Musharraf sacked about 60 judges, including the chief justice of the Supreme Court, after imposing emergency rule in early November. The judges were seen as hostile to Musharraf and some were about to rule on legal challenges to his rule.

Musharraf then packed the courts with pliant judges who rubber-stumped his actions, including constitutional amendments, the imposition of emergency rule and the sacking of the other judges.

But the two major parties that won the election, the Pakistan People’s Party (PPP) of assassinated former Prime Minister Benazir Bhutto and the party of former Prime Minister Nawaz Sharif, have vowed to restore the judges through a parliamentary resolution.

If reinstated, the judges are expected to take up the challenges to Musharraf’s rule and could declare unconstitutional his October re-election by legislators while he was still army chief and his imposition of emergency rule.

But Attorney General Malik Qayyum, the outgoing government’s top lawyer, said the judges could not be restored by a parliamentary resolution and the government needed the support of two-thirds of members of parliament to annul Musharraf’s constitutional changes.

“The judges cannot be restored through a parliamentary resolution or through any executive order,” Qayyum told Reuters. “It can only be done through an amendment in the constitution with a two-thirds majority.”


Musharraf’s opponents look likely to be able to muster two-thirds of members in the lower house of parliament but not in the upper house Senate, where Musharraf’s supporters hold a majority.

Supreme Court judges loyal to Musharraf met on Tuesday, a day after the newly elected National Assembly was sworn in, raising speculation that they might try to block parliament from reinstating the judges.

Aitzaz Ahsan, chairman of the Supreme Court Bar Association who has been spearheading a campaign against Musharraf, threatened on Monday to launch nationwide protests if the court sided with Musharraf.
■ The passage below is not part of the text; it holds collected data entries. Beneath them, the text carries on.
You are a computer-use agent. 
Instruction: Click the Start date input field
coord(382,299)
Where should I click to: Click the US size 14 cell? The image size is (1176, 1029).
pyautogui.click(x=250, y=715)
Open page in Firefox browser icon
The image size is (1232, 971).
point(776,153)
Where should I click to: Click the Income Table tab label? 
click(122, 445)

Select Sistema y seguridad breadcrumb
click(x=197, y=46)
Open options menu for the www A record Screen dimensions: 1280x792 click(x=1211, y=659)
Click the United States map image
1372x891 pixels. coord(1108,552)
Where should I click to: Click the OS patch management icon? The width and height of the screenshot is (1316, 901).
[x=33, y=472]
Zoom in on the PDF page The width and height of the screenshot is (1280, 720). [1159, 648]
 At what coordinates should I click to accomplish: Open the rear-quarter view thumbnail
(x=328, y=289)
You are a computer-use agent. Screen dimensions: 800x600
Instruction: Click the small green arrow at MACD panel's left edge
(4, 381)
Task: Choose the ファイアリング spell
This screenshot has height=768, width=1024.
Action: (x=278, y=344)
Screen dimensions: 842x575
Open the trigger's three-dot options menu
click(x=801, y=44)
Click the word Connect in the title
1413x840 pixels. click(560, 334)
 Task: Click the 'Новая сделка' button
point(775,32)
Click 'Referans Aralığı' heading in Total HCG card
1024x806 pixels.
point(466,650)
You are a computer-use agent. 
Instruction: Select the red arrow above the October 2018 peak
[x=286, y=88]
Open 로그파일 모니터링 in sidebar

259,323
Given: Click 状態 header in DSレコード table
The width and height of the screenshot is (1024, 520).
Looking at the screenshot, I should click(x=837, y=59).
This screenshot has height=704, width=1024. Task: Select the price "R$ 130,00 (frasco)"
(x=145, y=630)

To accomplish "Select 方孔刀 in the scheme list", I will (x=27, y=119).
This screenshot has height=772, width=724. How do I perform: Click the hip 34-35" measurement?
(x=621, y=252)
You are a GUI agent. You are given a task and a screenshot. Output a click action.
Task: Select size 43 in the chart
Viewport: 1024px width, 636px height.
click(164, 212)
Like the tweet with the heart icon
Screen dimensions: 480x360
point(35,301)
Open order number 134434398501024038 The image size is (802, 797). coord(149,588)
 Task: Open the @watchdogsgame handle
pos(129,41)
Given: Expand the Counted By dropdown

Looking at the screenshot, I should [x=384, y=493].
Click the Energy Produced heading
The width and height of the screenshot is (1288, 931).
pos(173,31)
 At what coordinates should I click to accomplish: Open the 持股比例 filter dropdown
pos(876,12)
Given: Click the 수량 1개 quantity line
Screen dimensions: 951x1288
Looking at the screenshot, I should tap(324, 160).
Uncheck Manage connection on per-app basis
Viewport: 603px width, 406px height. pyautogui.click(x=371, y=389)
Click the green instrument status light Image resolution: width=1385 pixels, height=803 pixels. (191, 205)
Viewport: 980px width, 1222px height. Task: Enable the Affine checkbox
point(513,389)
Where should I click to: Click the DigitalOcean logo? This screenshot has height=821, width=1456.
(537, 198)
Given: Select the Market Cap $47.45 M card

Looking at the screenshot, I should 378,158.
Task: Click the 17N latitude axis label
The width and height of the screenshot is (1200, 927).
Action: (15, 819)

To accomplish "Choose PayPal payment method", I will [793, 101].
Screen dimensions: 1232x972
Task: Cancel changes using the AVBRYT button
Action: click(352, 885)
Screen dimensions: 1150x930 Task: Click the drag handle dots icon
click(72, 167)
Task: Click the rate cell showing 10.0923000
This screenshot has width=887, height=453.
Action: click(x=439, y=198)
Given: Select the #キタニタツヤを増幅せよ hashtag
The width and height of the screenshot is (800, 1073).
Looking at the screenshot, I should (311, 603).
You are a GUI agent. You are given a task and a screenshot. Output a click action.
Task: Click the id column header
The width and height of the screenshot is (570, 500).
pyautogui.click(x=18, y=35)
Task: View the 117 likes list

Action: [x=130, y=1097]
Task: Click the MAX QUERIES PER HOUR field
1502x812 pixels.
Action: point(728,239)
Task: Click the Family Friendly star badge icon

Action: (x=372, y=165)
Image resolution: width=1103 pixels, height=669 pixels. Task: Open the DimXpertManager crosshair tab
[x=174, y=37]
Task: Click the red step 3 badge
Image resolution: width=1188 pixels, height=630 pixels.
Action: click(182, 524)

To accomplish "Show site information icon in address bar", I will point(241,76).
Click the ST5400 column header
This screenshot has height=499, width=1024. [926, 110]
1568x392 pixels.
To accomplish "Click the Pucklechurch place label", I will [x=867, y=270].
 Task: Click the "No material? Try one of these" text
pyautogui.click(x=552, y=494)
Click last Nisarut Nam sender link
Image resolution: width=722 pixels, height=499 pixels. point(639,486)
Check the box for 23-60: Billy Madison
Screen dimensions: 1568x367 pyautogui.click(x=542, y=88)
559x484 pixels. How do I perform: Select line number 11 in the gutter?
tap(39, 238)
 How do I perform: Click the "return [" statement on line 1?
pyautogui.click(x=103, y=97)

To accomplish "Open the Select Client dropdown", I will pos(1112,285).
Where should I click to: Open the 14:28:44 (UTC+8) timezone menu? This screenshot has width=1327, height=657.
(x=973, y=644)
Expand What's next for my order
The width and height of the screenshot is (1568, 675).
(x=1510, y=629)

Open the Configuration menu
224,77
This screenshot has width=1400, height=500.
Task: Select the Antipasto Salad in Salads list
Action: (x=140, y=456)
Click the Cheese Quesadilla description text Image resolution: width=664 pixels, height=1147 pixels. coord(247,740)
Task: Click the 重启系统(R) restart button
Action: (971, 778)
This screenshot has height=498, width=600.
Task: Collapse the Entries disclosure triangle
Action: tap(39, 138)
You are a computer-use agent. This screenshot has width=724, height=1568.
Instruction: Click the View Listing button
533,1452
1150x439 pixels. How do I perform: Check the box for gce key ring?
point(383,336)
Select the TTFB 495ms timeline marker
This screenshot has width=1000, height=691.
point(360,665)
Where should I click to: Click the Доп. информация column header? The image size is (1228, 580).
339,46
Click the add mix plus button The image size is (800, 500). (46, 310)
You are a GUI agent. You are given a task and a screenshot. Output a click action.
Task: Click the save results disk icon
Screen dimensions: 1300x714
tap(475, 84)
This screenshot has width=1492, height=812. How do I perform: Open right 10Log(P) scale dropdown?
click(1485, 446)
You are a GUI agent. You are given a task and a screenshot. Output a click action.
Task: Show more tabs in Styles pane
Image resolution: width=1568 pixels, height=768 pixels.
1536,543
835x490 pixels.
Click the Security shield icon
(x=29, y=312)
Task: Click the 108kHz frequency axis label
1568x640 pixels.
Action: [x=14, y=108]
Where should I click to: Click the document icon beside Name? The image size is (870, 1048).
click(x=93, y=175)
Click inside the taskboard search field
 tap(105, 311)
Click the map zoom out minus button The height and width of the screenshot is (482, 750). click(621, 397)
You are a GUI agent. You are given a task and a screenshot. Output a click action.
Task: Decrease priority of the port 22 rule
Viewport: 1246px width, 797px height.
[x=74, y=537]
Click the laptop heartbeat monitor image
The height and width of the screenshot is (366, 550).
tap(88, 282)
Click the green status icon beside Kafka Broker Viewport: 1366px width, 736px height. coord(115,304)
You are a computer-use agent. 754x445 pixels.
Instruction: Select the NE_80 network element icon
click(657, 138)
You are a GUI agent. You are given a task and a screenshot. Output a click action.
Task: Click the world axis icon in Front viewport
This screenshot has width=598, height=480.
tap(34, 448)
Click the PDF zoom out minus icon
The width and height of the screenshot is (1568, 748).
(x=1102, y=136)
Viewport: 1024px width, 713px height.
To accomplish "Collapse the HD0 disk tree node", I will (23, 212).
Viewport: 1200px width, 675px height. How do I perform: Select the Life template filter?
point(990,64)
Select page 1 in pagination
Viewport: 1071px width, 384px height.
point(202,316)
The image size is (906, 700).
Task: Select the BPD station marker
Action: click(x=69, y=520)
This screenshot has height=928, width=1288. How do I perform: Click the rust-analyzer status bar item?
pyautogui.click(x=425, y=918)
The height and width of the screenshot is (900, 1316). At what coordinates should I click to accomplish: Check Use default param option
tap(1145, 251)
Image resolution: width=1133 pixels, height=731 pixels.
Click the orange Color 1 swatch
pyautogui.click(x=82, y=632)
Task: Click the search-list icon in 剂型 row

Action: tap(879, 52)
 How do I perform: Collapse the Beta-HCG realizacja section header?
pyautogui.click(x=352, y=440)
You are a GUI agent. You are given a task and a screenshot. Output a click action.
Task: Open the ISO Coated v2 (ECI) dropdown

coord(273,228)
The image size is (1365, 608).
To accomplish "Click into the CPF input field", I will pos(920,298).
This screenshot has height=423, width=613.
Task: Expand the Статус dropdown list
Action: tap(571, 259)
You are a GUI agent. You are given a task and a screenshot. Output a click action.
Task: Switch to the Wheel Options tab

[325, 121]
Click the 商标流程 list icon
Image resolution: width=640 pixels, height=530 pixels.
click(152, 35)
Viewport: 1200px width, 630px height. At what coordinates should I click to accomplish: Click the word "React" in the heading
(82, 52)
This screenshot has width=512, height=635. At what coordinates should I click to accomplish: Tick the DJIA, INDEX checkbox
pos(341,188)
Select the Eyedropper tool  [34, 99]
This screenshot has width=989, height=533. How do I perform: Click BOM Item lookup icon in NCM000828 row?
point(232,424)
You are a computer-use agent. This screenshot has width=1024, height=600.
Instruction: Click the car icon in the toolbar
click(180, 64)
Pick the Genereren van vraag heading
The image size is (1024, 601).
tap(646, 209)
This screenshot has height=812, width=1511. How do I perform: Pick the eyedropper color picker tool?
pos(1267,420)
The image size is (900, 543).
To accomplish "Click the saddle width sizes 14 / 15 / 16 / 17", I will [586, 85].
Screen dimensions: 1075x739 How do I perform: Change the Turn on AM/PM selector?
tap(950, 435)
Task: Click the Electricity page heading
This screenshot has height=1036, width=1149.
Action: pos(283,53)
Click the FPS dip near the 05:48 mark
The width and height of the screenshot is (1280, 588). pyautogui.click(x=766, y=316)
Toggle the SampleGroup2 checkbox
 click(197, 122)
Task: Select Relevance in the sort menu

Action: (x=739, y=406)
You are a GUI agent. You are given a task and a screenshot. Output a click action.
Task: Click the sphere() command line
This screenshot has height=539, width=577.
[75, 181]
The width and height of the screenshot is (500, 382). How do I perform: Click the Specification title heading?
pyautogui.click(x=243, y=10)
But Qayyum said there was no such move on the Supreme Court’s agenda.

Pakistan’s Western allies and neighbors fear a confrontation between the president and a new government will herald more upheavals in a nuclear-armed state reeling from a wave of militant bombings.

Former Chief Justice Iftikhar Chaudhry, who Musharraf first suspended last March, and several other judges have been under house arrest since they were dismissed in November.